N.B. Since it is difficult enough to find translations of more contemporary Russian literature, the links are not to epub files but to Amazon.
FROM THE VAULTS:
Middlemarch, George Eliot
Since you think it my duty, Mr. Farebrother, I will tell you that I have too strong a feeling for Fred to give him up for any one else. I should never be quite happy if I thought he was unhappy for the loss of me. It has taken such deep root in me—my gratitude to him for always loving me best, and minding so much if I hurt myself, from the time when we were very little. I cannot imagine any new feeling coming to make that weaker.

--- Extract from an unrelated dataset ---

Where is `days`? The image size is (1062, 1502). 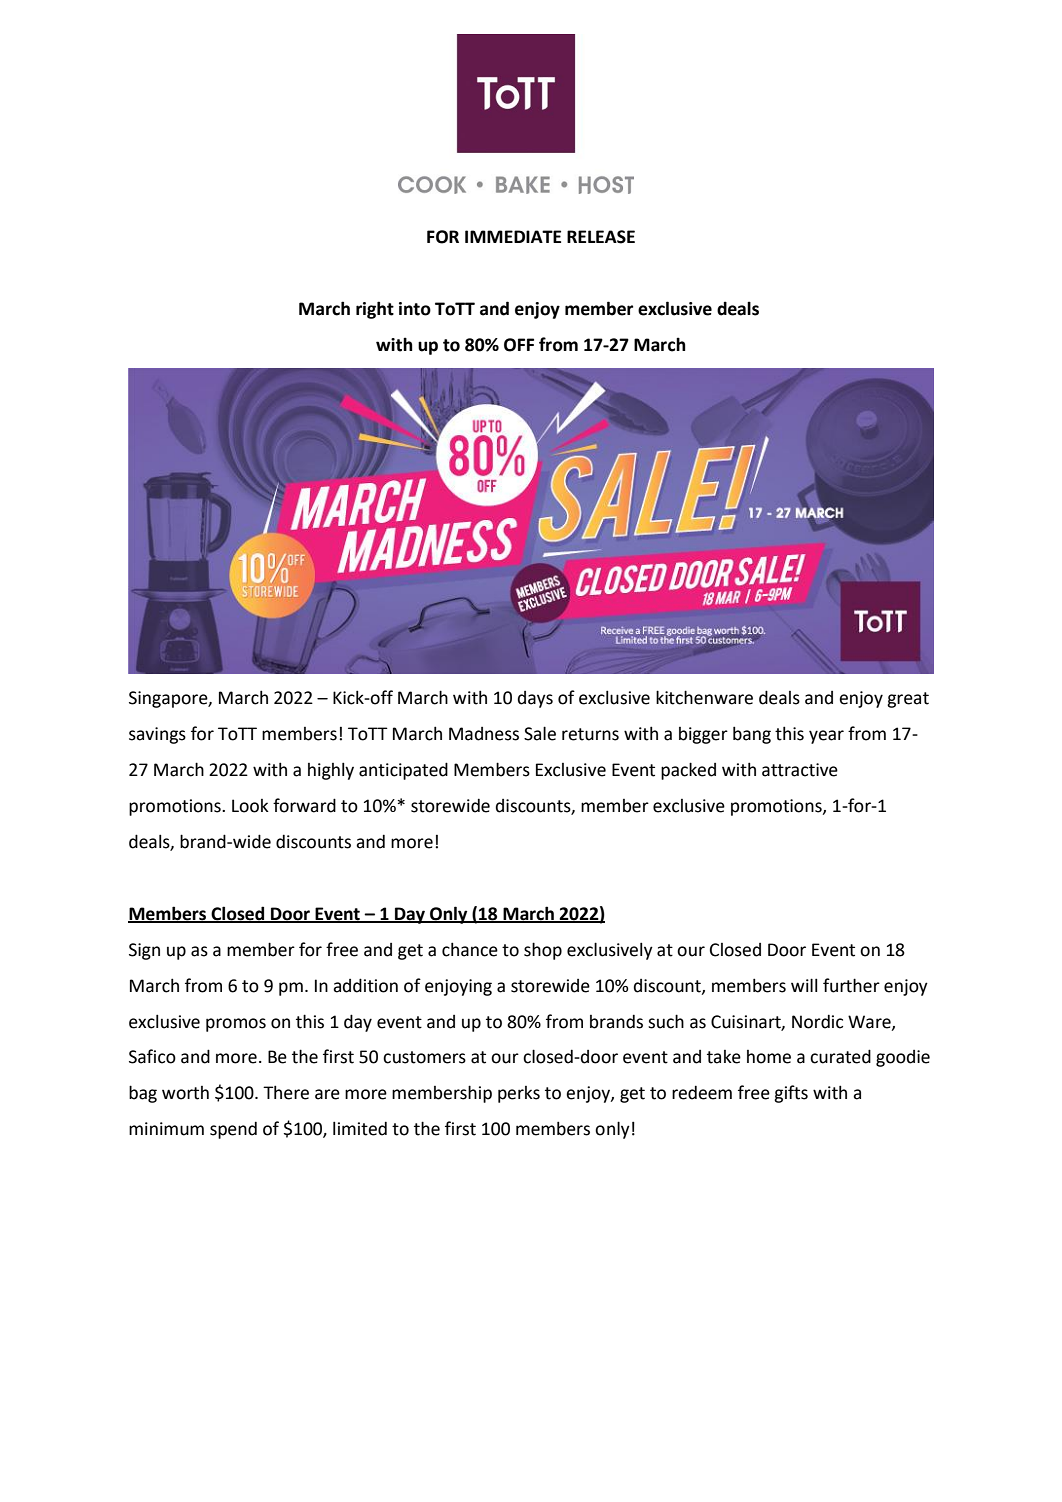
days is located at coordinates (535, 699).
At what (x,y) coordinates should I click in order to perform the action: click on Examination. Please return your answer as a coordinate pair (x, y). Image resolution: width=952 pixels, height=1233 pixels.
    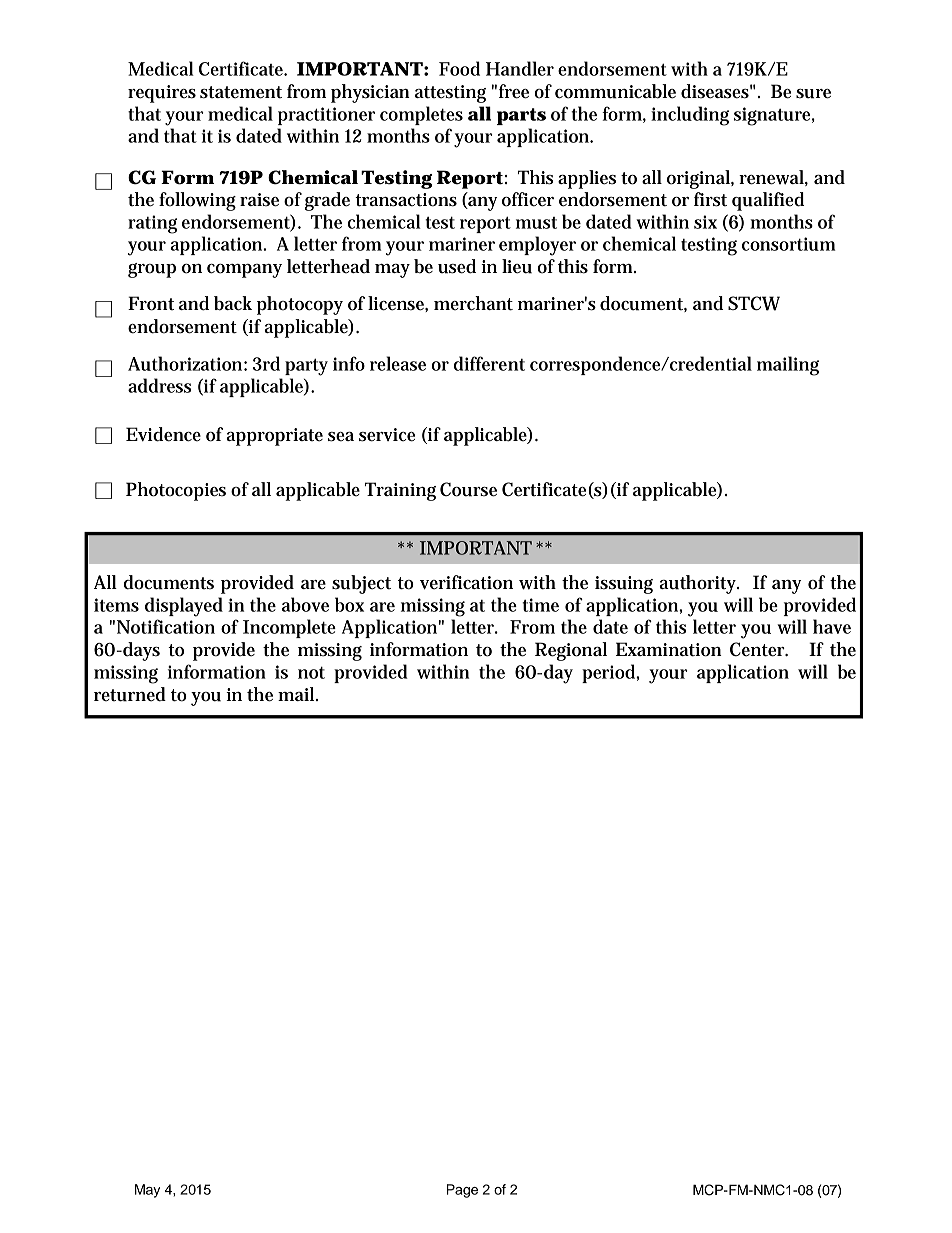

Great Expectations, Charles Dickens
The unqualified truth is, that when I loved Estella with the love of a man, I loved her simply because I found her irresistible. Once for all; I knew to my sorrow, often and often, if not always, that I loved her against reason, against promise, against peace, against hope, against happiness, against all discouragement that could be. Once for all; I love her none the less because I knew it, and it had no more influence in restraining me, than if I had devoutly believed her to be human perfection.
The Sorrows of Young Werther, Johann Wolfgang von Goethe
Sometimes I don’t understand how another can love her, is allowed to love her, since I love her so completely myself, so intensely, so fully, grasp nothing, know nothing, have nothing but her!
The Hunchback of Notre-Dame, Victor Hugo
Love is like a tree: it grows by itself, roots itself deeply in our being and continues to flourish over a heart in ruin. The inexplicable fact is that the blinder it is, the more tenacious it is. It is never stronger than when it is completely unreasonable.
Love in the Time of Cholera, Gabriel García Márquez
To him she seemed so beautiful, so seductive, so different from ordinary people, that he could not understand why no one was as disturbed as he by the clicking of her heels on the paving stones, why no one else’s heart was wild with the breeze stirred by the sighs of her veils, why everyone did not go mad with the movements of her braid, the flight of her hands, the gold of her laughter. He had not missed a single one of her gestures, not one of the indications of her character, but he did not dare approach her for fear of destroying the spell.
The Great Gatsby, F. Scott Fitzgerald
There must have been moments even that afternoon when Daisy tumbled short of his dreams — not through her own fault, but because of the colossal vitality of his illusion. It had gone beyond her, beyond everything. He had thrown himself into it with a creative passion, adding to it all the time, decking it out with every bright feather that drifted his way. No amount of fire or freshness can challenge what a man will store up in his ghostly heart.